Beazer Homes USA is scheduled to release its delayed year-end earnings report before the market opens Tuesday, Dec. 2, but of more interest than its numbers is an answer to the question of whether the company will be able to reap some tax refunds related to its losses last year.
The company's accountants, like the number crunchers at many home builders now, have been trying to figure out if Beazer will be able to recoup taxes paid in 2006 because of losses it had in 2008. The answer to the question lies in whether or not the company has had an ownership change according to the Internal Revenue Service's complicated and difficult-to-interpret-and-apply definition.
As defined under IRS Code section 382, a company's ownership has changed if 50% of the owners of 5% or more of its stock have changed over a period of time. If the ownership has changed, the company could lose some or all of its anticipated tax refunds related to claiming current losses against past years' gains.

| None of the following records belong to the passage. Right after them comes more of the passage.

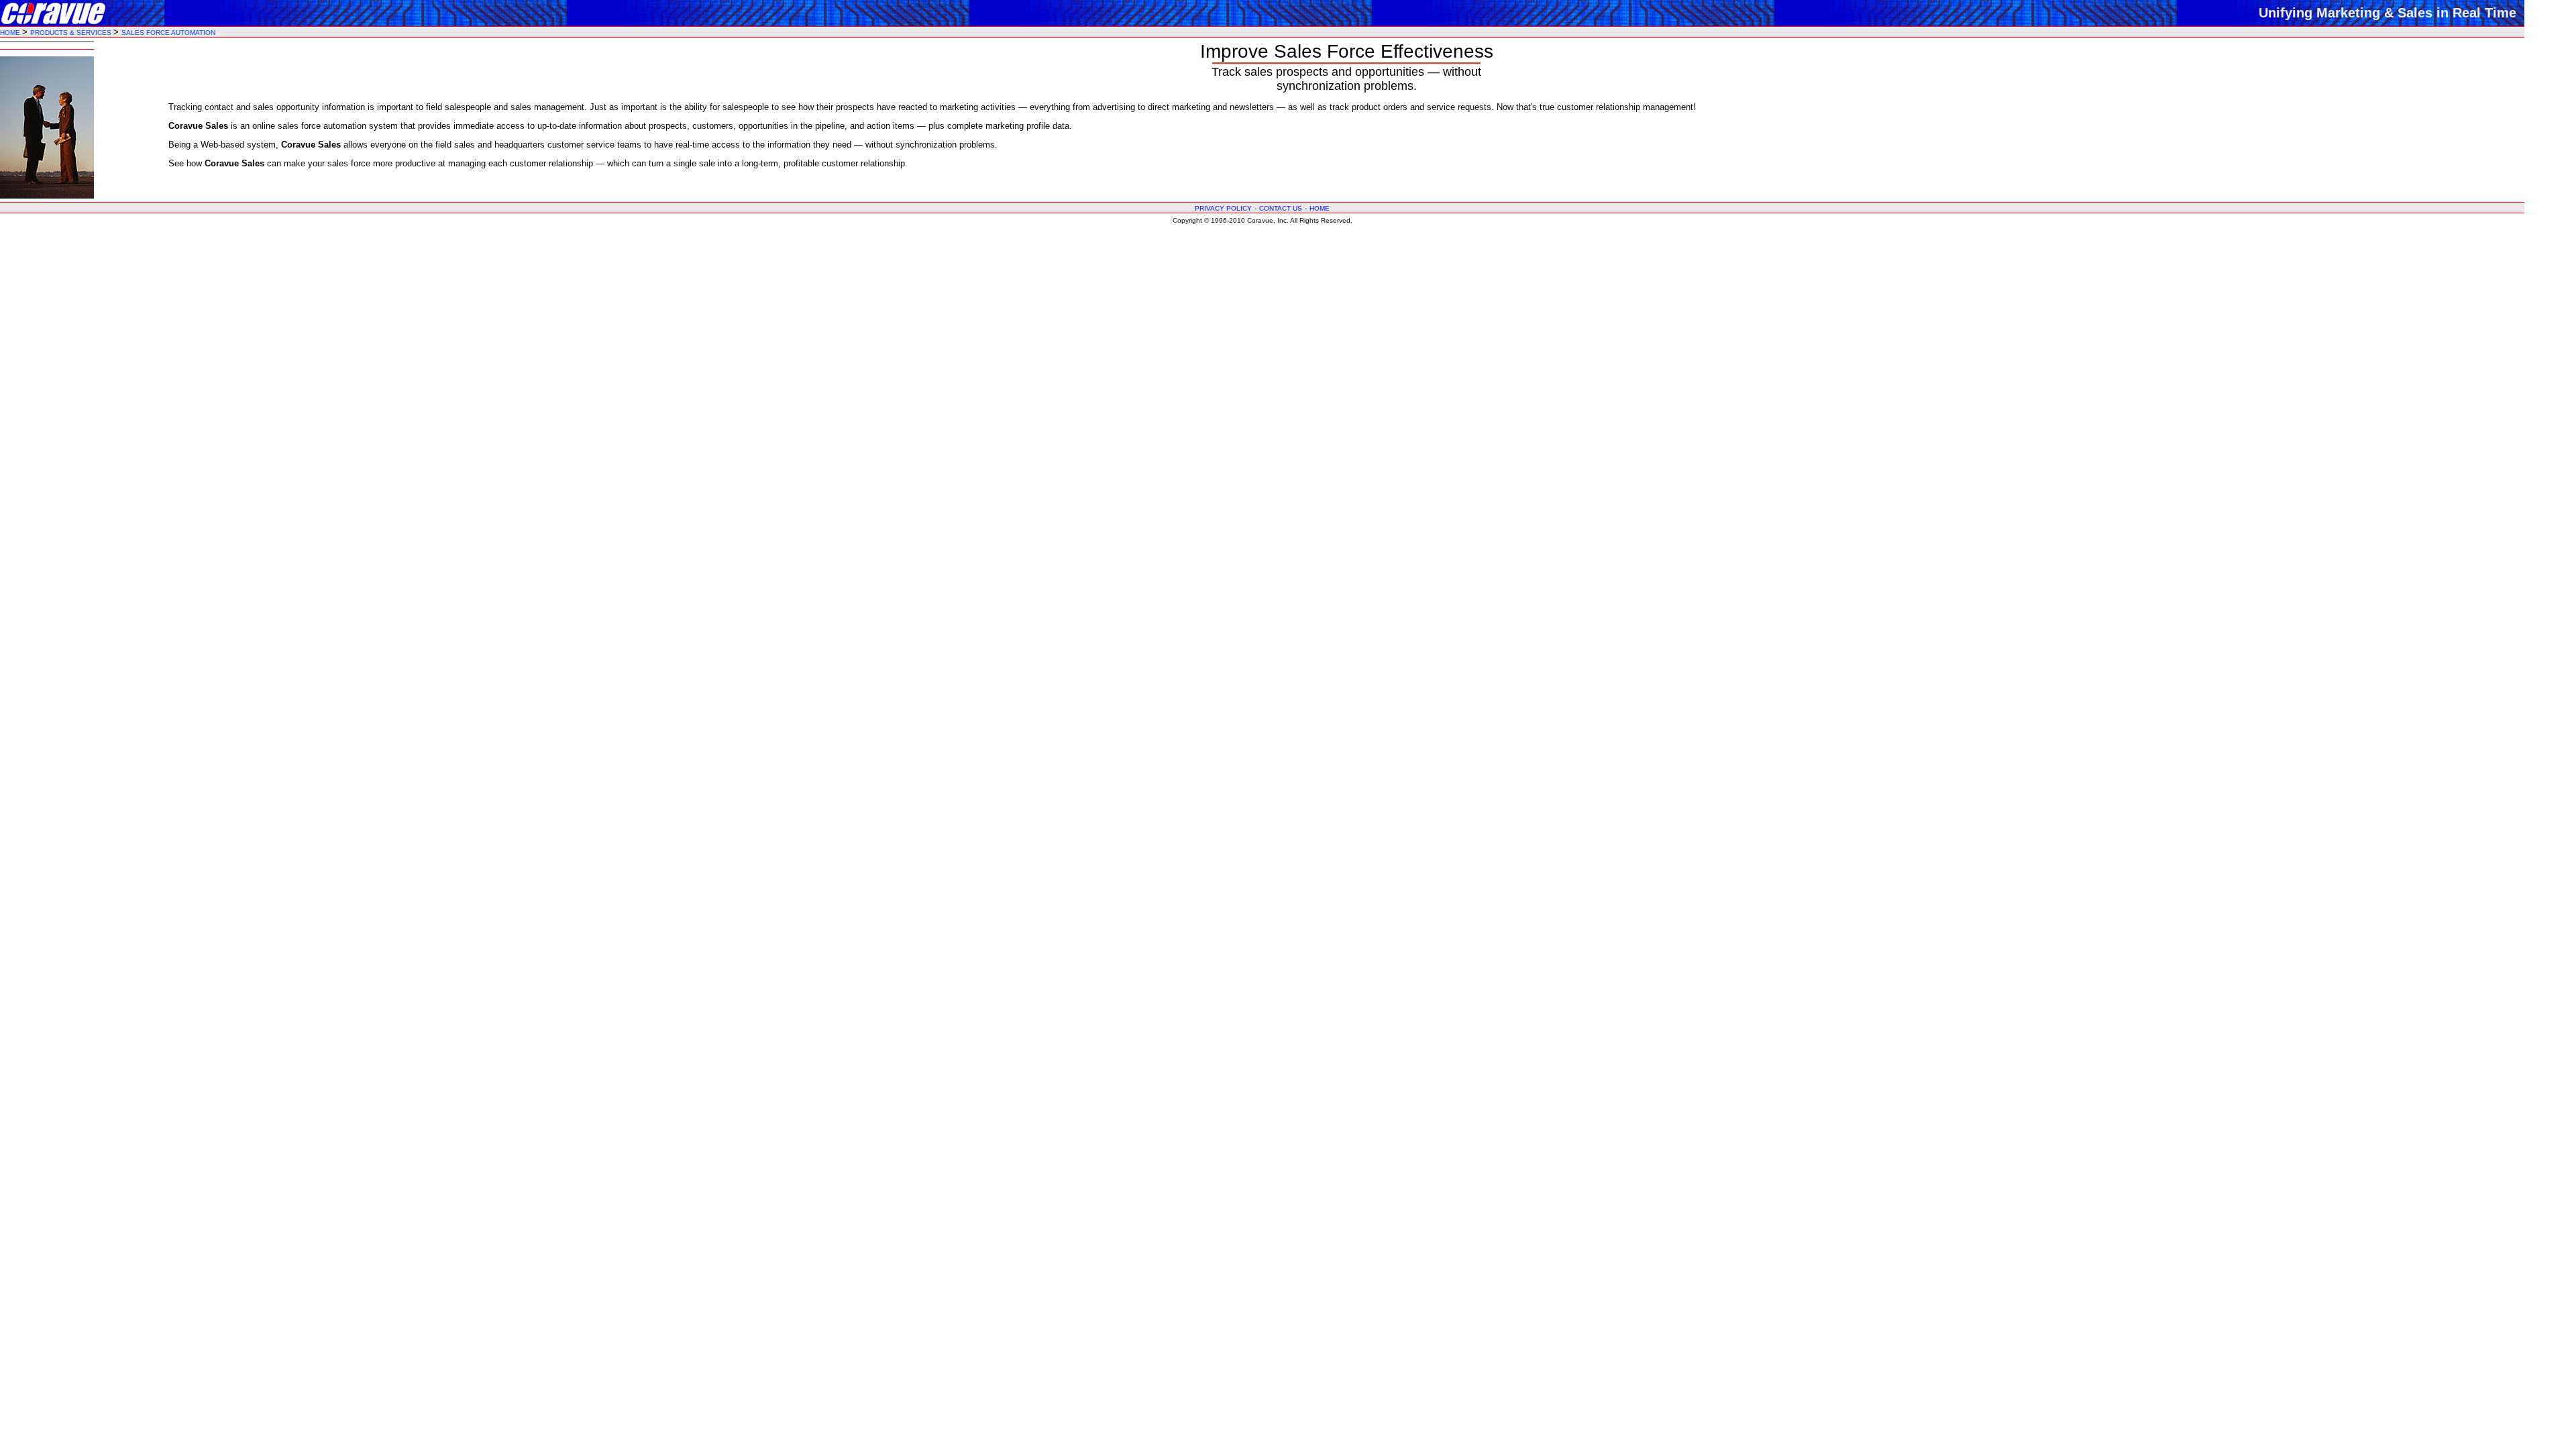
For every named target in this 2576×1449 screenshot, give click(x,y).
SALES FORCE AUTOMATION (168, 32)
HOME (11, 32)
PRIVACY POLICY (1223, 208)
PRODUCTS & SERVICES (71, 32)
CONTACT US (1280, 208)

But determining that is far from simple.
"It's actually fairly painful," said Steve Freidman, national director of home building services for Ernst & Young. In its extreme, it could require the company to go back as far as its inception as a C corporation, tallying the movements of 5% owners of stock every day. "Usually it's three years' worth of ownership change," Friedman said. But sometimes you have to go back further. "It's not always easy to figure out who your shareholders are," he said, because much is held in the names of brokerage accounts.

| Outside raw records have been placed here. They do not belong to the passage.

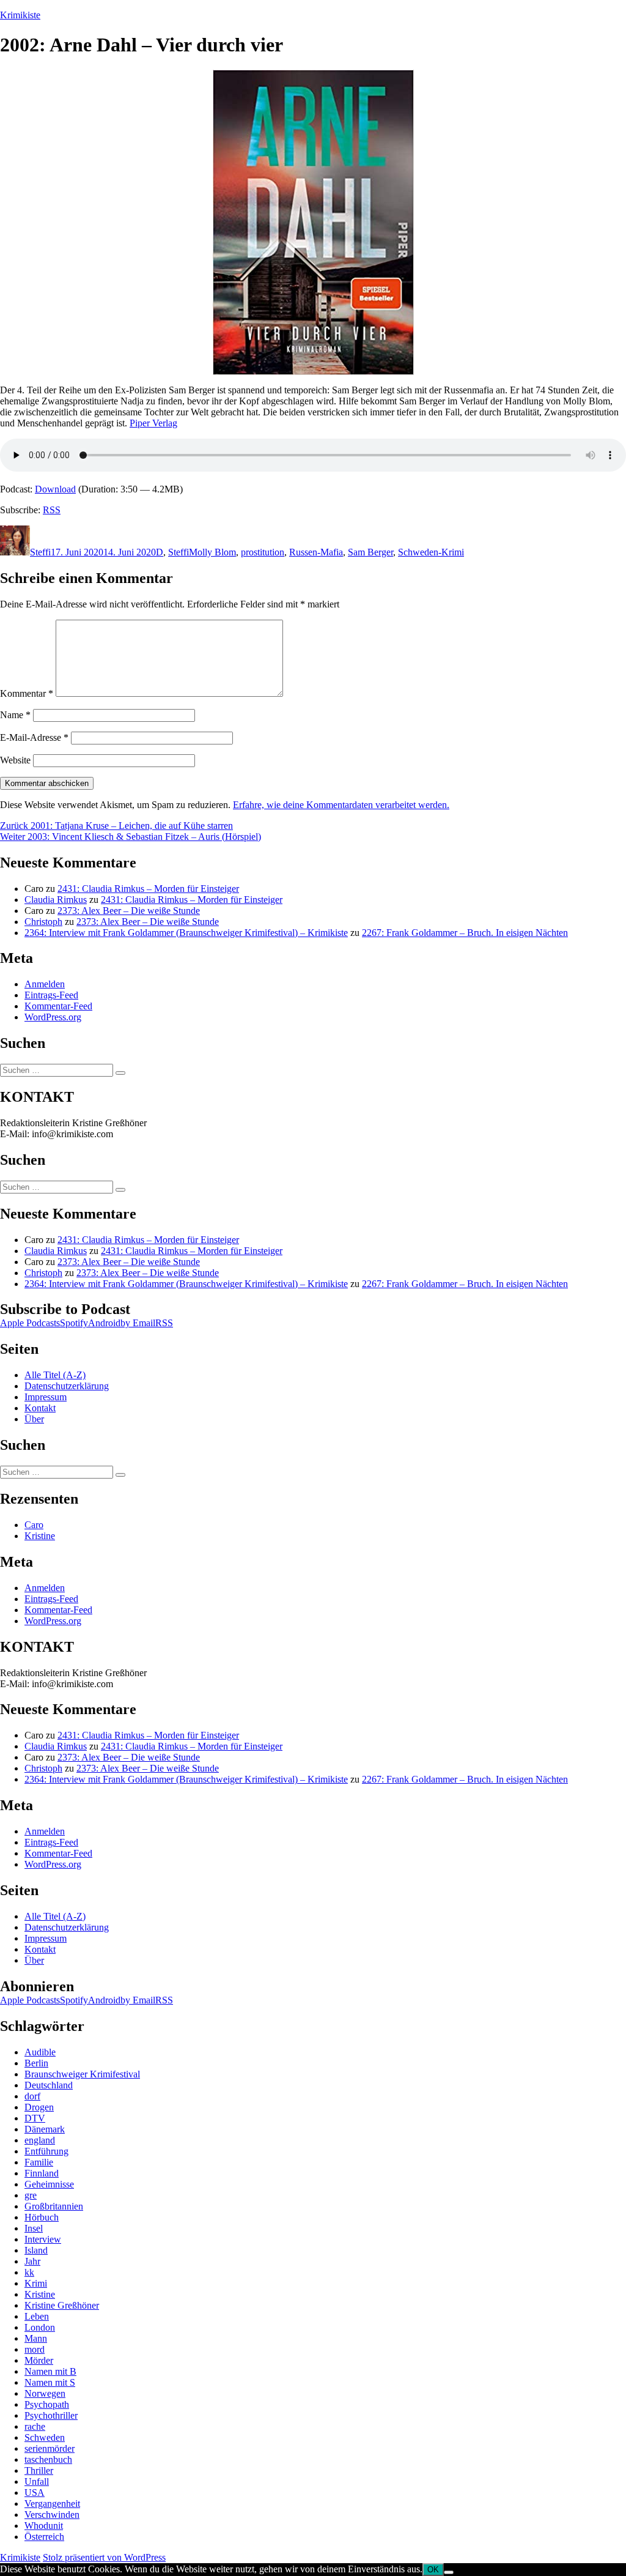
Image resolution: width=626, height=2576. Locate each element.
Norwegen (44, 2393)
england (39, 2140)
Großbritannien (53, 2206)
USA (34, 2492)
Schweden (44, 2437)
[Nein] (449, 2572)
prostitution (262, 552)
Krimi (35, 2283)
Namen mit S (49, 2382)
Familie (38, 2162)
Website (15, 760)
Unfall (36, 2481)
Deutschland (48, 2085)
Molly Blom (212, 552)
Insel (33, 2228)
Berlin (36, 2063)
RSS (52, 510)
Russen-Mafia (316, 552)
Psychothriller (51, 2415)
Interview (42, 2239)
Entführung (46, 2151)
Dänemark (44, 2129)
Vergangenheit (52, 2503)
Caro (33, 1525)
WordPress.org (52, 1017)
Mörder (38, 2360)
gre (30, 2195)
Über (34, 1419)
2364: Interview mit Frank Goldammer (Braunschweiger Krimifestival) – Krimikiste (186, 932)
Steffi (40, 552)
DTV (34, 2118)
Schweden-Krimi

"Conceptually, all companies are supposed to track this on an annual basis, but nobody does," Friedman added. "As a practical matter, everybody doesn't. ... It's expensive. And this doesn't become an issue unless you have losses and you want to use those losses [for tax refunds.]" If the company claims net operating losses, it's the company's burden to prove that it has not had an ownership change.
Friedman said companies can use their own investor relations and accounting people to conduct the investigation or hire an outside firm for the work. But conducting the investigation is the burden of the taxpayer.
In addition to determining whether there's been an ownership change under the IRS definition, it's also necessary to figure out when it occured and what the company was valued at that time because that, too, has a bearing on refunds.
Friedman said he has no knowledge of a builder who has been audited in the matter.
"It's still a little bit early for that," he said. The builders first started experiencing losses in 2006. The losses for that year were filed in 2007. "It takes the IRS at least a year, sometimes two years, before they examine the company."
Friedman says it's important to get it right from the beginning. Having to hand money back to the government after the fact "would not be good."
Beazer Homes USA is only the latest builder with worries that stock transactions among its largest shareholders may have endangered its chances of snagging tax refunds for net operating losses. Those with great stock volatility among their largest shareholders would appear to be most vulnerable.
Standard Pacific expects to lose an anticipated tax refund due to a change of ownership. Its provision was triggered when MatlinPatterson provided the company with a much-needed cash infusion. That case, which is being reviewed by the IRS, was much more clear-cut since it only involved one transaction.
The worry of other home builders is that they could have a change of ownership under tax law and not even be aware of it or have any control over it. That's why Hovnanian Enterprises, in an attempt to protect its net operating loss benefits, put in place a shareholder rights plan in August that would dilute its stock if an individual or entity buys more than 4.9% of its stock.
At the time, Hovnanian's CFO Larry Sorsby called the change in ownership provision "Draconian" and said Hovnanian began to research the issue while it was considering issuing equity.
And it's an issue likely to come up for any builder considering issuing equity to recapitalize its balance sheet.
Beazer's preliminary earnings release for its Sept. 30 year-end had closings down 38.2% from the same quarter last year. New-home orders were up 10.3% year-over-year to 1,083, but Beazer's buyers continued to cancel at a higher rate than that experienced by other builders, spiking over to 45.7%. However, that's a big improvement from last year's 68.1% cancellation rate when false rumors of bankruptcy were circulating. Beazer's cash balance was improved to $584.3 million compared to $314.2 million at the end of its third quarter and $453.2 million at the end of September 2007.